Sur cet exemple, je traînais sur la Place de la Mairie d’Aix-en-Provence ce samedi matin. Pendant tout l’été, c’est un ballet incessant de mariages qui ont lieu les samedis. C’est un peu tôt compte tenu de la saison, mais j’ai repéré certaines personnes qui vraisemblablement allaient à un mariage. J’ai vu cette jolie petite fille avec son collier de fleurs sur la tête portant une rose rouge. C’était elle le point d’ancrage de ma photo. Il y avait pas mal de monde autour et il fallait faire très attention à la composition pour que la photo soit lisible. J’ai juste décidé d’inclure un premier plan sur la gauche et je me suis concentré sur la petite fille et sa mamie (?) qui la présentait à d’autres personnes dont la dame du premier plan. Une fois ces éléments verrouillés, j’ai juste attendu que l’arrière plan soit lisible. Notez que tous les personnages ne se superposent pas excepté le petit garçon. C’est un défaut, mais c’est ça aussi la Street Photography. Des photos imparfaites.

 

 

Sur cet autre exemple, je suis toujours sur la place de la mairie et cette fois, ma mise au point est faite sur l’arrière plan. Je trouve bien plus compliqué d’opérer comme ça car mon point d’ancrage est l’homme assis et mes premiers plans sont en mouvement.

 

 

J’avais repéré cette similitude entre le caddie de la dame et la poussette de la maman. Je voulais intégrer ces deux éléments dans deux plans différents. J’ai volontairement coupé la poussette en incluant la main de la dame pour m’en servir comme d’un premier plan. Là aussi il fallait être assez attentif car en une fraction de seconde, mon arrière plan aurait pu être ruiné par une personne qui se serait superposée avec lui. Comme je le disais, cette méthode est plus complexe et difficile à mettre en place car le plan statique est l’arrière plan. Dans le cas d’une photo avec uniquement 2 plans, ce serait simple, mais avec trois plans, c’est bien plus compliqué !

 

 

Ces techniques demandent pas mal d’entraînement avant que ça devienne naturel. Je vous rassure tout de suite, il y a beaucoup de déchet et très peu de photos réussites, mais je trouve très intéressant comme démarche car la Street Photography, ce n’est pas uniquement du rush dans la foule et prendre des photos. On photographie aussi beaucoup avec sa tête. Je vous ai détaillé tout le process qui se passe dans ma tête. Une fois les automatismes acquis, tout se fait inconsciemment. Vous ne pensez plus à tout ça, comme je l’ai dit, ça devient naturel.

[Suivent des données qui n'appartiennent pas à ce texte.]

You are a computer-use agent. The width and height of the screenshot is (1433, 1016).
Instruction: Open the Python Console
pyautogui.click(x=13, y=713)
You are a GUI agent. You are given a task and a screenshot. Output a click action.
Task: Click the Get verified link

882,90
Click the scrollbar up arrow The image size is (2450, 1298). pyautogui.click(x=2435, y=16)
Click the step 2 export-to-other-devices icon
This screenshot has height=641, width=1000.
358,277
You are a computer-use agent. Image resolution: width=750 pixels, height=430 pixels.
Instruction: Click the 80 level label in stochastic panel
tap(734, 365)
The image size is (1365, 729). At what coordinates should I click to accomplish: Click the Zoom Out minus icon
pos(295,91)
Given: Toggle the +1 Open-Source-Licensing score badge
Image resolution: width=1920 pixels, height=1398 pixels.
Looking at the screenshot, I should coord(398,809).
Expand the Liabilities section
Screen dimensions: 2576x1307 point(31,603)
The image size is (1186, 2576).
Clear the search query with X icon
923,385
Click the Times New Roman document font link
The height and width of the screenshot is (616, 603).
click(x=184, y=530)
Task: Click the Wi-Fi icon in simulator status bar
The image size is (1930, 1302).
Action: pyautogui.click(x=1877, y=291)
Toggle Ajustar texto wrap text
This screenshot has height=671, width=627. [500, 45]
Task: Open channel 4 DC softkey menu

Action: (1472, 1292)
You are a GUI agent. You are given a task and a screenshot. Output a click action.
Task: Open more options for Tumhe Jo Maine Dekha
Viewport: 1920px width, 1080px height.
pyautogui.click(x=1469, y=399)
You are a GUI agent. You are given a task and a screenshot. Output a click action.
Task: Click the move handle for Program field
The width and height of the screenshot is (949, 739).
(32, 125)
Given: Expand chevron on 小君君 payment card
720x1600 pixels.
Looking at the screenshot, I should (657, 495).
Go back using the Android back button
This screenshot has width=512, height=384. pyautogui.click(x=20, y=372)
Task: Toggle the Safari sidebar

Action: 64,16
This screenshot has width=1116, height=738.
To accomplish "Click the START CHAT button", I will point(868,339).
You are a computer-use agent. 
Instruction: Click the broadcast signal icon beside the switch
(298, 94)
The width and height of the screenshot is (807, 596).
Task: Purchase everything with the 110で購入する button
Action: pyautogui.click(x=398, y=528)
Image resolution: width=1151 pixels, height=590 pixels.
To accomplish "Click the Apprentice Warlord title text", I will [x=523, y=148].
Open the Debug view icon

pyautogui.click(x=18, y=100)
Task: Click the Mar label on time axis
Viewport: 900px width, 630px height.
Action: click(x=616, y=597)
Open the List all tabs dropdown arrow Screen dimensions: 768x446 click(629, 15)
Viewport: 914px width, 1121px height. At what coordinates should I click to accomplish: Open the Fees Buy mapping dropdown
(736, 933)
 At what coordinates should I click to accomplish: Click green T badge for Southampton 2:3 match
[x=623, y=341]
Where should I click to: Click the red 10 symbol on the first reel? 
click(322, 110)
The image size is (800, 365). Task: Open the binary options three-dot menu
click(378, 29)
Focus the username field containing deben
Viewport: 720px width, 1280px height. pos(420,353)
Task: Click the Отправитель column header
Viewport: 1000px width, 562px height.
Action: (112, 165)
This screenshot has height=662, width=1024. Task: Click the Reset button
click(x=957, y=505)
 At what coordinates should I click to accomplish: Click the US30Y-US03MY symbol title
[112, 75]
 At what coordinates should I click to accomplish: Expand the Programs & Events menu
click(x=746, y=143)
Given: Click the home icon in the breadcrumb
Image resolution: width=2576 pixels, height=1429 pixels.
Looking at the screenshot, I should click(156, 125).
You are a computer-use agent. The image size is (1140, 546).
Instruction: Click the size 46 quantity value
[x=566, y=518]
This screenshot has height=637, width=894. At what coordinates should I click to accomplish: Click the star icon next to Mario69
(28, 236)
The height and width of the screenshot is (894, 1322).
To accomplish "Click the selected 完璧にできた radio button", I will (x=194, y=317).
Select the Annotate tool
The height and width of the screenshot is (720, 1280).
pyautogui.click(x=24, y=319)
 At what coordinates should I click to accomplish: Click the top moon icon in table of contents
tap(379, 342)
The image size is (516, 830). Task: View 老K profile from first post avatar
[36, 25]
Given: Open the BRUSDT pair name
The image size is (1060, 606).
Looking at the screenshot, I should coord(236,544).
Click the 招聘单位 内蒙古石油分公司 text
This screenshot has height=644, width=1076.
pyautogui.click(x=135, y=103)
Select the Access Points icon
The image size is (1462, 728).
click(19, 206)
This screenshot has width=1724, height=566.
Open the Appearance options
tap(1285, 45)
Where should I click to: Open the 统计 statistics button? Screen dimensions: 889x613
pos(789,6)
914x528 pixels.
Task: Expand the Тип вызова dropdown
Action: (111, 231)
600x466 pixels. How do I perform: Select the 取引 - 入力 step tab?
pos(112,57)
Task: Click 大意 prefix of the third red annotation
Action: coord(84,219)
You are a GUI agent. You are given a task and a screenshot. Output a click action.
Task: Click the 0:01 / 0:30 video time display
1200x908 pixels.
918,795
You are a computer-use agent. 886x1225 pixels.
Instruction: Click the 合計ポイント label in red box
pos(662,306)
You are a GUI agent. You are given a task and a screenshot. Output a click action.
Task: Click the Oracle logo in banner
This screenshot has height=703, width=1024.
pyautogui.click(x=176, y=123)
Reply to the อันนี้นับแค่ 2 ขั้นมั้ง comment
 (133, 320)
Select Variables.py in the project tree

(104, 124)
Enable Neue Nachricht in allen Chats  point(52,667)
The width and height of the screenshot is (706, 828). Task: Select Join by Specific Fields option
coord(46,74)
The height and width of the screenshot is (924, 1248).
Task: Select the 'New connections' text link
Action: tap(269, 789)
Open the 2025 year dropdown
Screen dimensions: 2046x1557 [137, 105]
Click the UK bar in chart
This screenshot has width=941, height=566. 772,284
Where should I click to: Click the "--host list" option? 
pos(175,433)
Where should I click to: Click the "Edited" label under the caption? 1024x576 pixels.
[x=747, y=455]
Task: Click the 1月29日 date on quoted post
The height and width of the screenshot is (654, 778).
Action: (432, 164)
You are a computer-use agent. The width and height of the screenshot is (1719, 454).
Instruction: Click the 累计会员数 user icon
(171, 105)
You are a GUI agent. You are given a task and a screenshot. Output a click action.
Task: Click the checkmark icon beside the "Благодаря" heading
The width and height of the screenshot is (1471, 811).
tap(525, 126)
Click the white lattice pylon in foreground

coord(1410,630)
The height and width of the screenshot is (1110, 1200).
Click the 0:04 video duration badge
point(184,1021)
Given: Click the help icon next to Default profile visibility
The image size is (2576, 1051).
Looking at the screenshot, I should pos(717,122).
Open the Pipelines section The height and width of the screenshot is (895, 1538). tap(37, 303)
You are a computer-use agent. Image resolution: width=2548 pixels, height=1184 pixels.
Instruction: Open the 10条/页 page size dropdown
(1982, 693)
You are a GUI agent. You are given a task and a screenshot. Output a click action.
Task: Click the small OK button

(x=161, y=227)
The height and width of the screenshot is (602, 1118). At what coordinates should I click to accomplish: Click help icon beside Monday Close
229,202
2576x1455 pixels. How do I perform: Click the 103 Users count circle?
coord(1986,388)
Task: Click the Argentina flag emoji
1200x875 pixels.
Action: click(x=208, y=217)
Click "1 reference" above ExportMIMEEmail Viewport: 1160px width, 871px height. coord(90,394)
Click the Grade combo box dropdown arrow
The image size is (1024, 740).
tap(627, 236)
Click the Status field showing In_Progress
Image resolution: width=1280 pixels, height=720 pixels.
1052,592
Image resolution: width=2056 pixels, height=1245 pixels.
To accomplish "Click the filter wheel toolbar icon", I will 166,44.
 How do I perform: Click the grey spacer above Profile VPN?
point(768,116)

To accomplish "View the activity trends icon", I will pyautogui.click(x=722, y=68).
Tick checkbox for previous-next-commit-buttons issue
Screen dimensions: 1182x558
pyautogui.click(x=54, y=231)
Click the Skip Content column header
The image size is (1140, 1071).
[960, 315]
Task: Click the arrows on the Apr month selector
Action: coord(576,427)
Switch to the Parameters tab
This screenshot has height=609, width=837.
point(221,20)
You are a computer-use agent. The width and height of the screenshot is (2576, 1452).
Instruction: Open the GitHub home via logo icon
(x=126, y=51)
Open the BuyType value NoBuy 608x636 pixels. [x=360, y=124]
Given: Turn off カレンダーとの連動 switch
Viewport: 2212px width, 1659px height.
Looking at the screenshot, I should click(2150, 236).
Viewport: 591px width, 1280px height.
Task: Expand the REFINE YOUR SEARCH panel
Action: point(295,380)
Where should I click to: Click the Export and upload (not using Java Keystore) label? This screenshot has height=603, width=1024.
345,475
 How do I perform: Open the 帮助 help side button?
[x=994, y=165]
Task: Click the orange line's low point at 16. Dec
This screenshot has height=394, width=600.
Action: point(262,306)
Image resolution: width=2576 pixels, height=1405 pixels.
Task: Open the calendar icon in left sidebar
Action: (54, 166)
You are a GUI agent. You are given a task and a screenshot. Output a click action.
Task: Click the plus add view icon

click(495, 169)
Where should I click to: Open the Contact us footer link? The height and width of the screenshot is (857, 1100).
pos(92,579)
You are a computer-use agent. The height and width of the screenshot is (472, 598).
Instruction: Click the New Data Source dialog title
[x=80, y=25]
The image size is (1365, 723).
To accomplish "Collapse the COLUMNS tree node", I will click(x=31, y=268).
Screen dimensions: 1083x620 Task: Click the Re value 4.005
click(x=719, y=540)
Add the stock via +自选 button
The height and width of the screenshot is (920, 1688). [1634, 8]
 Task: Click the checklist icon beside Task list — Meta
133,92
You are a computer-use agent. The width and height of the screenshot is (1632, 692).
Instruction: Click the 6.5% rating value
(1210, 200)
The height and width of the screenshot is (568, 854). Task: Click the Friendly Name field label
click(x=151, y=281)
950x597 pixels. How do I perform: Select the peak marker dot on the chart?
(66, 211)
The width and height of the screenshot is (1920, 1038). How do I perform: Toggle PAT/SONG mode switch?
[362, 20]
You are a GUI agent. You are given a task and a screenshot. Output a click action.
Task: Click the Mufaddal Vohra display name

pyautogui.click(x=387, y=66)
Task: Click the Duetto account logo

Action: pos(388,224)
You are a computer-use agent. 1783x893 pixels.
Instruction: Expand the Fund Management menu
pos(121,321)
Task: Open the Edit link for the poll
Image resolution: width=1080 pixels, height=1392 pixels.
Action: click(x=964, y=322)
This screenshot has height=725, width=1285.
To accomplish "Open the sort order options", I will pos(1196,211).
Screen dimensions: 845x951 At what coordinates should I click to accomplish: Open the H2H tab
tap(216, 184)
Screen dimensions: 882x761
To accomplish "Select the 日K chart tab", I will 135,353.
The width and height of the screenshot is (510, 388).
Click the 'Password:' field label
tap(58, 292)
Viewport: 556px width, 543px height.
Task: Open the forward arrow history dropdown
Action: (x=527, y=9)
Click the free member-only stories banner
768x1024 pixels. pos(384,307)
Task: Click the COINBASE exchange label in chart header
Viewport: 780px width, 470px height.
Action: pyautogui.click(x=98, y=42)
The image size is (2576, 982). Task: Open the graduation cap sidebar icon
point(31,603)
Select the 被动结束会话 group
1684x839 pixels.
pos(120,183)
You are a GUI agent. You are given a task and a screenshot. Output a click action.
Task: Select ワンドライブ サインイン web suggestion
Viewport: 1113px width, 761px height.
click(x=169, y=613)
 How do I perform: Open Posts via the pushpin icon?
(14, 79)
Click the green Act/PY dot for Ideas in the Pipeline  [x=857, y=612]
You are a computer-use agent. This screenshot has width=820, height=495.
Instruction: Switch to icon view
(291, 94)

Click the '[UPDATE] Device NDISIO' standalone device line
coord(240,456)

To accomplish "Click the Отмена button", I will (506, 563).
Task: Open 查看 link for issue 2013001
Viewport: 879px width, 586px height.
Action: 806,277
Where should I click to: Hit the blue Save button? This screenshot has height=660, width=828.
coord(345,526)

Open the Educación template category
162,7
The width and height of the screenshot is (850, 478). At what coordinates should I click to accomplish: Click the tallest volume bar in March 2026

Très souvent, la couleur se prête mieux aux layers car elle permet de mieux séparer les différents plans. C’est beaucoup plus compliqué de le faire en N&B, mais on y arrive aussi ! Vous avez dans ce Blog quelques exemples de compositions en layers en N&B.

 

 

 

 

 

J’en ai terminé avec ce premier article consacré à certaines techniques souvent utilisées dans la rue. Je ne prétends pas vous apprendre à faire des photos dans la rue. Je partage juste certaines infos que je pense seront utiles pour ceux qui veulent s’essayer aux layers. C’est ma façon de procéder. Je ne l’ai apprise nulle part. Tout vient de l’expérience que j’ai acquise ces dernières années en traînant dans les rues d’Aix-en-Provence.

Toutes les photos ont été réalisées avec le Ricoh GRD IV et le GR.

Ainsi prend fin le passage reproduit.